Our two professors obviously imagine that they have made a great discovery: because of monopolies, the mass of profit grows. Marx wrote:
“Thus, the same development of the social productiveness of labour expresses itself with the progress of capitalist production on the one hand in a tendency of the rate of profit to fall progressively and, on the other, in a progressive growth of the absolute mass of the appropriated surplus value, or profit; so that on the whole a relative decrease of the variable capital and profit is accompanied by an absolute increase of both. This twofold effect, as we have seen, can express itself only in a growth of the total capital at a pace more rapid than that at which the rate of profit falls” 23.
Marx had established then the law of the augmentation of the mass of profits (or of surplus-value) one century ago. He demonstrated that it was an inherent tendency of capital necessitated by its movement of accumulation. Monopolies have nothing to do with the question. Our “Marxist” professors are really good: not only have they not discovered anything, they have succeeded in giving us a false explanation of a law already perfectly explained a hundred years ago.
The Relative Increase in Profits
According to the reasoning of the authors the increase in profits occurs not only in absolute terms but also in relative value i.e. “as a share of national product” (see above). Ignoring the total abandonment of Marxism which consists in referring to a completely mystified category belonging to bourgeois economics, and supposing that it was intended to mean the Marxist “social revenue” designated by (v + s), or the total sum of variable capital and surplus value for one year, we have the following:
To say that profits augment “as a share of national product” means purely and simply that the ratio s / (v + s) increases. This relation never must be mistaken for the rate of profit which is not at issue here until constant capital is introduced 24. The increase in this ratio is the result of the increase in the relation s / v which is the rate of surplus value. In other words, putting the best face upon it, all that Baran and Sweezy have “discovered” at the end of their tortuous and, in any case, incorrect reasoning is that the rate of surplus value increases – a fact illustrated by Marx long ago.

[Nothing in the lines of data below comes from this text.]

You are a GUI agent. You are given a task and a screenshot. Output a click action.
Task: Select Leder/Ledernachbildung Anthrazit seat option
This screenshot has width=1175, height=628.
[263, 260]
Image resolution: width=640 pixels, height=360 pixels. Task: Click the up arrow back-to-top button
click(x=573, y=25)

But to cap it all, even after attaining these dizzy heights of idiocy, not only do our professors not understand that they have discovered nothing new, they imagine that this “new” law is specific to monopoly capitalism and contradicts the law of the falling rate of profit 25.

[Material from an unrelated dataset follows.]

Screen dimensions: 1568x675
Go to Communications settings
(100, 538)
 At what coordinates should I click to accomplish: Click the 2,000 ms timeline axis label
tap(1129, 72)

The Law of Increasing Surplus
The conclusion of their demonstration, expurgated, accelerated, improved and reduced, gives the following:
“We can formulate as a law of monopoly capitalism that the surplus tends to rise both absolutely and relatively as the system develops.
“This law immediately invites comparison, as it should, with the classical Marxian law of the falling tendency of the rate of profit. Without entering into an analysis of the different versions of the latter, we can say that they all presuppose a competitive system. By substituting the law of rising surplus for the law of falling profit, we are therefore not rejecting or revising a time-honoured theorem of political economy: we are simply taking account of the fact that the structure of the capitalist economy has undergone a fundamental change since that theorem was formulated. What is most essential about the structural change from competitive to monopoly capitalism finds its theoretical expression in this substitution” (p. 71-72).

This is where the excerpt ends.